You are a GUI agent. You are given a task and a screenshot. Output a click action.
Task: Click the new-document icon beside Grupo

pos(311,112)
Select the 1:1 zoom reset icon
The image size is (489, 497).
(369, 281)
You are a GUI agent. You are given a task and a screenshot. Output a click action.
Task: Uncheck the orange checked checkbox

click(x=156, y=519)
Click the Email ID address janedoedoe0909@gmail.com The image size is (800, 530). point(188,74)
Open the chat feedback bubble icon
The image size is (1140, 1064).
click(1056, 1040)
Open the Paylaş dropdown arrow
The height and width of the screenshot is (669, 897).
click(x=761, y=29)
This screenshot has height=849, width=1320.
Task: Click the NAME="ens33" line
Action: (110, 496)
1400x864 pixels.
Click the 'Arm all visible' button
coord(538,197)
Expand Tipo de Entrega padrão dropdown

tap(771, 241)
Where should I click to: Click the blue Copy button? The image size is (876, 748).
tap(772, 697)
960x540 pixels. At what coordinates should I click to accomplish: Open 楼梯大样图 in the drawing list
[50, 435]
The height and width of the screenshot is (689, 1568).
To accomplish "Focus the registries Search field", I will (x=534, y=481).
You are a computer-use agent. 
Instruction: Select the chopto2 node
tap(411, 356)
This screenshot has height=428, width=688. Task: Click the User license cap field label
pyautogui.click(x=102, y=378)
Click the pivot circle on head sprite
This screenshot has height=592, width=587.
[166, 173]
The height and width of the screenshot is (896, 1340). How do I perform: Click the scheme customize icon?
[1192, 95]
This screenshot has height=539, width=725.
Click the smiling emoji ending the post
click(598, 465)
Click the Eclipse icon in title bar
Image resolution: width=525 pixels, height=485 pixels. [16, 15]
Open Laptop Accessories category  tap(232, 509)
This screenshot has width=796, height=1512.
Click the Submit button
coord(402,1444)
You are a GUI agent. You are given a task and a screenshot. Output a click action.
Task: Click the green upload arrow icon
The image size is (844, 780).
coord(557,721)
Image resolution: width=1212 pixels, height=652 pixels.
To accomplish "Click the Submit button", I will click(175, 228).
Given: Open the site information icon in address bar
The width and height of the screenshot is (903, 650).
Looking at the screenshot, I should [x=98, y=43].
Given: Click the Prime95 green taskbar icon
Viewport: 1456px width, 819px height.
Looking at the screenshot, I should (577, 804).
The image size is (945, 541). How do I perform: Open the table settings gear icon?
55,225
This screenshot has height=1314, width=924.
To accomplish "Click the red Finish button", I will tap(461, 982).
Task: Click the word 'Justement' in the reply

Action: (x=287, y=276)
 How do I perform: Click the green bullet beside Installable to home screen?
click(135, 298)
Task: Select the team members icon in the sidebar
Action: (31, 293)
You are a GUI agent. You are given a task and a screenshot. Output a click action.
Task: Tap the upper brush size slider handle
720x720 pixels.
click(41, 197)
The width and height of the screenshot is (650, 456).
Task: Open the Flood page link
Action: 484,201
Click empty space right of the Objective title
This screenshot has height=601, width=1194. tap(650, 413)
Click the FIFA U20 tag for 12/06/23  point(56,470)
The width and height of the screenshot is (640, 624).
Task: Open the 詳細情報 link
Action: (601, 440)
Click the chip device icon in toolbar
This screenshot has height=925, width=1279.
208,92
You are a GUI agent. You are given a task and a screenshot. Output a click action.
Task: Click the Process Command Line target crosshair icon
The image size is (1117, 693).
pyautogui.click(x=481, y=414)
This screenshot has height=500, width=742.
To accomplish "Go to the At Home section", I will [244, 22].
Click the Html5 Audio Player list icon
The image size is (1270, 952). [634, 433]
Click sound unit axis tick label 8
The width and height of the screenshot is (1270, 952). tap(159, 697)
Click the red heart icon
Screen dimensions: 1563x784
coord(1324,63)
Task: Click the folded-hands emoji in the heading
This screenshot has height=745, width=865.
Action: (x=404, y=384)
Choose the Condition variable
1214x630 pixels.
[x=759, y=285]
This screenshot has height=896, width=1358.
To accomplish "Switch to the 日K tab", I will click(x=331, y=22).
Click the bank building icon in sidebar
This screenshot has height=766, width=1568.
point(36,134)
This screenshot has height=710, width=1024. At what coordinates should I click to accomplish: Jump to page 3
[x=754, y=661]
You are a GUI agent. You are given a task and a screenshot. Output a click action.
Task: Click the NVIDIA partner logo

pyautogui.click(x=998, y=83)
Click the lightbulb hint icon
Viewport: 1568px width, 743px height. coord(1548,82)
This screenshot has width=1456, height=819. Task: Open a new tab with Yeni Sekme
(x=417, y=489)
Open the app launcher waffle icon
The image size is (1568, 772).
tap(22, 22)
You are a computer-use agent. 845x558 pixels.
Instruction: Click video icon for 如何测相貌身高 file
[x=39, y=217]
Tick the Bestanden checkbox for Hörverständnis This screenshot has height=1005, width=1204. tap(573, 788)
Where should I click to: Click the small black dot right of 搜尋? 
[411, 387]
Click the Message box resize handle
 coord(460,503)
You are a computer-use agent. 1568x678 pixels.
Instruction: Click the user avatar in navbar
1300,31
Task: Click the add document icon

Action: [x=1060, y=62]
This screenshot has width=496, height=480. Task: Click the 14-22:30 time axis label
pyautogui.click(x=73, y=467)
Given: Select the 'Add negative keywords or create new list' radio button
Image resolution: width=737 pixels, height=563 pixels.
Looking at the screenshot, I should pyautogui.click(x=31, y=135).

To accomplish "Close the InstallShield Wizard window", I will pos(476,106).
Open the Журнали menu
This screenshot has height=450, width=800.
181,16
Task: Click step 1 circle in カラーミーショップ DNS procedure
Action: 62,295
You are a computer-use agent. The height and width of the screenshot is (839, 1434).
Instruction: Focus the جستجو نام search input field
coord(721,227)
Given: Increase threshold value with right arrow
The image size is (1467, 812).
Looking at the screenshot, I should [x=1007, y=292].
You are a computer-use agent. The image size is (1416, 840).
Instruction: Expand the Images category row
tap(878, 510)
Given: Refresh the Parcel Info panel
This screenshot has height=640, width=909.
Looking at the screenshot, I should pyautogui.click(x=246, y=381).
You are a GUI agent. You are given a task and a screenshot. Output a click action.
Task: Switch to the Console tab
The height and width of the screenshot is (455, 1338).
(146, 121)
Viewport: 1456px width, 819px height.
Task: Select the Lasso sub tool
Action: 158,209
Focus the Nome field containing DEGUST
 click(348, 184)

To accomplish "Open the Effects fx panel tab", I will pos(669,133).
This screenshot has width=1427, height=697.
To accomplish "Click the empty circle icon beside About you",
________________________________________
→ Direction: Quote every one of the entries above verbatim, from the first line to the last.

→ Exercise output:
You are a GUI agent. You are given a task and a screenshot. Output a click action.
Task: Click the new-document icon beside Grupo

pos(311,112)
Select the 1:1 zoom reset icon
The image size is (489, 497).
(369, 281)
You are a GUI agent. You are given a task and a screenshot. Output a click action.
Task: Uncheck the orange checked checkbox

click(x=156, y=519)
Click the Email ID address janedoedoe0909@gmail.com The image size is (800, 530). point(188,74)
Open the chat feedback bubble icon
The image size is (1140, 1064).
click(1056, 1040)
Open the Paylaş dropdown arrow
The height and width of the screenshot is (669, 897).
click(x=761, y=29)
This screenshot has height=849, width=1320.
Task: Click the NAME="ens33" line
Action: (110, 496)
1400x864 pixels.
Click the 'Arm all visible' button
coord(538,197)
Expand Tipo de Entrega padrão dropdown

tap(771, 241)
Where should I click to: Click the blue Copy button? The image size is (876, 748).
tap(772, 697)
960x540 pixels. At what coordinates should I click to accomplish: Open 楼梯大样图 in the drawing list
[50, 435]
The height and width of the screenshot is (689, 1568).
To accomplish "Focus the registries Search field", I will (x=534, y=481).
You are a computer-use agent. 
Instruction: Select the chopto2 node
tap(411, 356)
This screenshot has height=428, width=688. Task: Click the User license cap field label
pyautogui.click(x=102, y=378)
Click the pivot circle on head sprite
This screenshot has height=592, width=587.
[166, 173]
The height and width of the screenshot is (896, 1340). How do I perform: Click the scheme customize icon?
[1192, 95]
This screenshot has height=539, width=725.
Click the smiling emoji ending the post
click(598, 465)
Click the Eclipse icon in title bar
Image resolution: width=525 pixels, height=485 pixels. [16, 15]
Open Laptop Accessories category  tap(232, 509)
This screenshot has width=796, height=1512.
Click the Submit button
coord(402,1444)
You are a GUI agent. You are given a task and a screenshot. Output a click action.
Task: Click the green upload arrow icon
The image size is (844, 780).
coord(557,721)
Image resolution: width=1212 pixels, height=652 pixels.
To accomplish "Click the Submit button", I will click(175, 228).
Given: Open the site information icon in address bar
The width and height of the screenshot is (903, 650).
Looking at the screenshot, I should [x=98, y=43].
Given: Click the Prime95 green taskbar icon
Viewport: 1456px width, 819px height.
Looking at the screenshot, I should (577, 804).
The image size is (945, 541). How do I perform: Open the table settings gear icon?
55,225
This screenshot has height=1314, width=924.
To accomplish "Click the red Finish button", I will tap(461, 982).
Task: Click the word 'Justement' in the reply

Action: (x=287, y=276)
 How do I perform: Click the green bullet beside Installable to home screen?
click(135, 298)
Task: Select the team members icon in the sidebar
Action: (31, 293)
You are a GUI agent. You are given a task and a screenshot. Output a click action.
Task: Tap the upper brush size slider handle
720x720 pixels.
click(41, 197)
The width and height of the screenshot is (650, 456).
Task: Open the Flood page link
Action: 484,201
Click empty space right of the Objective title
This screenshot has height=601, width=1194. tap(650, 413)
Click the FIFA U20 tag for 12/06/23  point(56,470)
The width and height of the screenshot is (640, 624).
Task: Open the 詳細情報 link
Action: (601, 440)
Click the chip device icon in toolbar
This screenshot has height=925, width=1279.
208,92
You are a GUI agent. You are given a task and a screenshot. Output a click action.
Task: Click the Process Command Line target crosshair icon
The image size is (1117, 693).
pyautogui.click(x=481, y=414)
This screenshot has height=500, width=742.
To accomplish "Go to the At Home section", I will [244, 22].
Click the Html5 Audio Player list icon
The image size is (1270, 952). [634, 433]
Click sound unit axis tick label 8
The width and height of the screenshot is (1270, 952). tap(159, 697)
Click the red heart icon
Screen dimensions: 1563x784
coord(1324,63)
Task: Click the folded-hands emoji in the heading
This screenshot has height=745, width=865.
Action: (x=404, y=384)
Choose the Condition variable
1214x630 pixels.
[x=759, y=285]
This screenshot has height=896, width=1358.
To accomplish "Switch to the 日K tab", I will click(x=331, y=22).
Click the bank building icon in sidebar
This screenshot has height=766, width=1568.
point(36,134)
This screenshot has height=710, width=1024. At what coordinates should I click to accomplish: Jump to page 3
[x=754, y=661]
You are a GUI agent. You are given a task and a screenshot. Output a click action.
Task: Click the NVIDIA partner logo

pyautogui.click(x=998, y=83)
Click the lightbulb hint icon
Viewport: 1568px width, 743px height. coord(1548,82)
This screenshot has width=1456, height=819. Task: Open a new tab with Yeni Sekme
(x=417, y=489)
Open the app launcher waffle icon
The image size is (1568, 772).
tap(22, 22)
You are a computer-use agent. 845x558 pixels.
Instruction: Click video icon for 如何测相貌身高 file
[x=39, y=217]
Tick the Bestanden checkbox for Hörverständnis This screenshot has height=1005, width=1204. tap(573, 788)
Where should I click to: Click the small black dot right of 搜尋? 
[411, 387]
Click the Message box resize handle
 coord(460,503)
You are a computer-use agent. 1568x678 pixels.
Instruction: Click the user avatar in navbar
1300,31
Task: Click the add document icon

Action: [x=1060, y=62]
This screenshot has width=496, height=480. Task: Click the 14-22:30 time axis label
pyautogui.click(x=73, y=467)
Given: Select the 'Add negative keywords or create new list' radio button
Image resolution: width=737 pixels, height=563 pixels.
Looking at the screenshot, I should pyautogui.click(x=31, y=135).

To accomplish "Close the InstallShield Wizard window", I will pos(476,106).
Open the Журнали menu
This screenshot has height=450, width=800.
181,16
Task: Click step 1 circle in カラーミーショップ DNS procedure
Action: 62,295
You are a computer-use agent. The height and width of the screenshot is (839, 1434).
Instruction: Focus the جستجو نام search input field
coord(721,227)
Given: Increase threshold value with right arrow
The image size is (1467, 812).
Looking at the screenshot, I should [x=1007, y=292].
You are a computer-use agent. The image size is (1416, 840).
Instruction: Expand the Images category row
tap(878, 510)
Given: Refresh the Parcel Info panel
This screenshot has height=640, width=909.
Looking at the screenshot, I should pyautogui.click(x=246, y=381).
You are a GUI agent. You are given a task and a screenshot. Output a click action.
Task: Switch to the Console tab
The height and width of the screenshot is (455, 1338).
(146, 121)
Viewport: 1456px width, 819px height.
Task: Select the Lasso sub tool
Action: 158,209
Focus the Nome field containing DEGUST
 click(348, 184)

To accomplish "Open the Effects fx panel tab", I will pos(669,133).
This screenshot has width=1427, height=697.
To accomplish "Click the empty circle icon beside About you",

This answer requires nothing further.